Document section below:
Berry Smoothie with Banana Peanut Butter "Sandwiches"
This recipe pairing is a delicious and easy breakfast: great for kids and great for your inner child! Enjoy this at any time of day fresh from the stove or pack for an on-the-go, high-protein, satisfying meal.Feel free to substitute your favorite milk or yogurt for the silken tofu and soy milk.
Prep Time 5 minutes mins
Cook Time 10 minutes mins
Total Time 15 minutes mins
Course Breakfast, lunch
Servings 2
Ingredients
Smoothie
- 1 cup frozen blueberries
- 1/2 cup fresh blueberries
- 1 cup soy milk unsweetened
- 1/2 cup silken tofu
- 1 tsp fresh ginger peeled, grated
- 3 tsp wheat germ
"Sandwich" Ingredients
- 1 small banana
- 3 tsp peanut butter
Instructions
For the Smoothie
- Combine all smoothie ingredients in a blender and process until totally blended. Serve immediately in a fun, cold glass.
For the "Sandwiches"
- Slice the banana in thirds and then lengthwise, forming six slices. Spread one tsp of peanut butter on three of the banana slices and top with the other banana slices to form "sandwiches". Serve with toothpicks.
End of Document section.
Listed records below:
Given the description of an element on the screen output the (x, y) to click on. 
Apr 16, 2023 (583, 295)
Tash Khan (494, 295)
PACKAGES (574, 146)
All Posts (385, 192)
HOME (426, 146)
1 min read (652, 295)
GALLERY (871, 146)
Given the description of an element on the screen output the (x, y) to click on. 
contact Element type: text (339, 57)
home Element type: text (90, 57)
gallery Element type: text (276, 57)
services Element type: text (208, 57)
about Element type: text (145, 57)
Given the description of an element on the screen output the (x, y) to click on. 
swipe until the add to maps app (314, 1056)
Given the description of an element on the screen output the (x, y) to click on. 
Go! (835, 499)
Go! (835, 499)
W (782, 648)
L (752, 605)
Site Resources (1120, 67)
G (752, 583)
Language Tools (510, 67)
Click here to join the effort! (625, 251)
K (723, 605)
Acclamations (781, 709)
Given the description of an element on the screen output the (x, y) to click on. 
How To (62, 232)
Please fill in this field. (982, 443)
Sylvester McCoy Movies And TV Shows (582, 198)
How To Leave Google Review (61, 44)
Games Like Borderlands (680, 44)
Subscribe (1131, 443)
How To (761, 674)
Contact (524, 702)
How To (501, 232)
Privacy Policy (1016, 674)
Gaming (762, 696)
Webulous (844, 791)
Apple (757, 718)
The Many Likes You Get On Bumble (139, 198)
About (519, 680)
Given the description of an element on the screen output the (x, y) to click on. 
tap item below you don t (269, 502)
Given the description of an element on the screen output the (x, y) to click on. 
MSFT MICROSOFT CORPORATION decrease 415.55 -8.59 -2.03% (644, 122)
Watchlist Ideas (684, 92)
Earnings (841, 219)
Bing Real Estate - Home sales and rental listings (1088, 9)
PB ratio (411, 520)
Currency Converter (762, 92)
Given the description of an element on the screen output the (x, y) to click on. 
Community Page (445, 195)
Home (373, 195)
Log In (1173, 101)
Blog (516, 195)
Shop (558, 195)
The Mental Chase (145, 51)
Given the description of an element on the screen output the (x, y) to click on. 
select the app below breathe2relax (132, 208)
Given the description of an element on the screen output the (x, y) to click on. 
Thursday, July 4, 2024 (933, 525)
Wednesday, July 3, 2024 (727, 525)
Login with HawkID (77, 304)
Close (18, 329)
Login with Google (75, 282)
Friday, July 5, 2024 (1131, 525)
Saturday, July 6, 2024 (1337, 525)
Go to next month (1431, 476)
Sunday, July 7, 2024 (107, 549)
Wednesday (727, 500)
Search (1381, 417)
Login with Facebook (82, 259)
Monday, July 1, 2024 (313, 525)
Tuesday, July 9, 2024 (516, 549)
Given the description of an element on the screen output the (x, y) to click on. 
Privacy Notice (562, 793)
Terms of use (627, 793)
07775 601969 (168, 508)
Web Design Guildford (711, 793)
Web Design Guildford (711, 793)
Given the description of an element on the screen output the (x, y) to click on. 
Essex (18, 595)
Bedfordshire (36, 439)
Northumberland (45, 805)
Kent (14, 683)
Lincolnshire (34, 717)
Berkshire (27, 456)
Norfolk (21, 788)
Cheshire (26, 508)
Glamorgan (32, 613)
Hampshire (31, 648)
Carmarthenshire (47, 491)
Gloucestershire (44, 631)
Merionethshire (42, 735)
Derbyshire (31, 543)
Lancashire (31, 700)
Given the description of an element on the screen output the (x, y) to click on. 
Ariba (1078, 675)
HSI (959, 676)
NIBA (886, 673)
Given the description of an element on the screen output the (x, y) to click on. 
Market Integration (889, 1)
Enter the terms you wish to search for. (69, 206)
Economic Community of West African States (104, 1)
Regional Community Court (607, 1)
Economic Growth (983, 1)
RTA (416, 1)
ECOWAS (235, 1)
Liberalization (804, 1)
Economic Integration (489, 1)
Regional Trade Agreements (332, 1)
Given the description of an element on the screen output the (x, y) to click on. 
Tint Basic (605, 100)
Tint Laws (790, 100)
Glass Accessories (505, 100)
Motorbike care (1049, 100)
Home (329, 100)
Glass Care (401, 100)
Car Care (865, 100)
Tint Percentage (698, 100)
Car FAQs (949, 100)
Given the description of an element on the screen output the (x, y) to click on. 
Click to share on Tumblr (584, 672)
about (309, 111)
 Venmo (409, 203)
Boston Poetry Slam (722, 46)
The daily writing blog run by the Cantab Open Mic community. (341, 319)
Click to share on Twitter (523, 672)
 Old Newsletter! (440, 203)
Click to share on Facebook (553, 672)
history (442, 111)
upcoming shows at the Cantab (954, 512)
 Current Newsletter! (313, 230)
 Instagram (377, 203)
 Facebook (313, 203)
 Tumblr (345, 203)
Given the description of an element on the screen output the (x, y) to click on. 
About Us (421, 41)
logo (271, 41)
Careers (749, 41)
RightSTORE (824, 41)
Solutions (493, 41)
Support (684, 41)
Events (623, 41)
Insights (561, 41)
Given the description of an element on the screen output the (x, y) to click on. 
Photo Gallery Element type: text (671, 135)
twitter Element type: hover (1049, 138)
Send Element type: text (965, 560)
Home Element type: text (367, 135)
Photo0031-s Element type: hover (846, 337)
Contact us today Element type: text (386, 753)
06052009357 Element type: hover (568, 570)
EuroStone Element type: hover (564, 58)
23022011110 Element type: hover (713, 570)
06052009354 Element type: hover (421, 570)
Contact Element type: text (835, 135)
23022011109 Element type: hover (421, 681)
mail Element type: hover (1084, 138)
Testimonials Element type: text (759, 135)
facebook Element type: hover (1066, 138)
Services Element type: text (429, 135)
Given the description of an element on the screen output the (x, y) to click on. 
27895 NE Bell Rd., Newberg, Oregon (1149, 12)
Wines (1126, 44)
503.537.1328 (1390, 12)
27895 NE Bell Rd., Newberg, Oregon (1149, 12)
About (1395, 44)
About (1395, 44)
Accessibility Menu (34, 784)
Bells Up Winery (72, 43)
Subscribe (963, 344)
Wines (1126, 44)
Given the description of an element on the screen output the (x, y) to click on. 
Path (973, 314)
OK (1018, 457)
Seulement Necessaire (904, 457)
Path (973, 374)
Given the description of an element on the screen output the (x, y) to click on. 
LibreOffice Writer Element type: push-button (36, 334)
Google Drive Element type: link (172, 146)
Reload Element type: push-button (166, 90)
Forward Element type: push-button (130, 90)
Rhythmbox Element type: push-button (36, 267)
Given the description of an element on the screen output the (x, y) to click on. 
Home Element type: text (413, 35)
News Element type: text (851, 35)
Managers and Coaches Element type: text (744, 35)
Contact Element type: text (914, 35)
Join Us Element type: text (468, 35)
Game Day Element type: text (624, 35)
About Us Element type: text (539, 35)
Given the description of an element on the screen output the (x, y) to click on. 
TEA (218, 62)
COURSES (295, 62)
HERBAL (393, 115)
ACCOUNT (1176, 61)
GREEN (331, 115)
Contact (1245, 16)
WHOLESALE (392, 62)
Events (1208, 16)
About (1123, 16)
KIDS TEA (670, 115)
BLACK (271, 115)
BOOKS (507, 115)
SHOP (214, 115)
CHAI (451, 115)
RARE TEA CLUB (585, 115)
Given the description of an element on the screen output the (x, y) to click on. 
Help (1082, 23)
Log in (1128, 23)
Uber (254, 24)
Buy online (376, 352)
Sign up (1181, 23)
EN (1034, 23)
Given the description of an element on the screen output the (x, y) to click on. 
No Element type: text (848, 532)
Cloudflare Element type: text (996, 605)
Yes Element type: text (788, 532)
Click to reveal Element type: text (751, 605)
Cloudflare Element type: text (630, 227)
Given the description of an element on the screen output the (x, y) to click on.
End of Listed records.
* Work task 1
Decide whether each statement agrees with the berry smoothie recipe, answering yes or no and quoting the deciding words: (a) The recipe makes two servings. (b) The banana is cut into eight slices. (c) The whole recipe takes 20 minutes in total.
* Work task 2
Copy the passage of the berry smoothie recipe starting at "- Slice the" and ending at "Serve with toothpicks.".

* Your response 1
(a) Yes: "Servings 2"
(b) No: "Slice the banana in thirds and then lengthwise, forming six slices."
(c) No: "Total Time 15 minutes mins"

* Your response 2
- Slice the banana in thirds and then lengthwise, forming six slices. Spread one tsp of peanut butter on three of the banana slices and top with the other banana slices to form "sandwiches". Serve with toothpicks.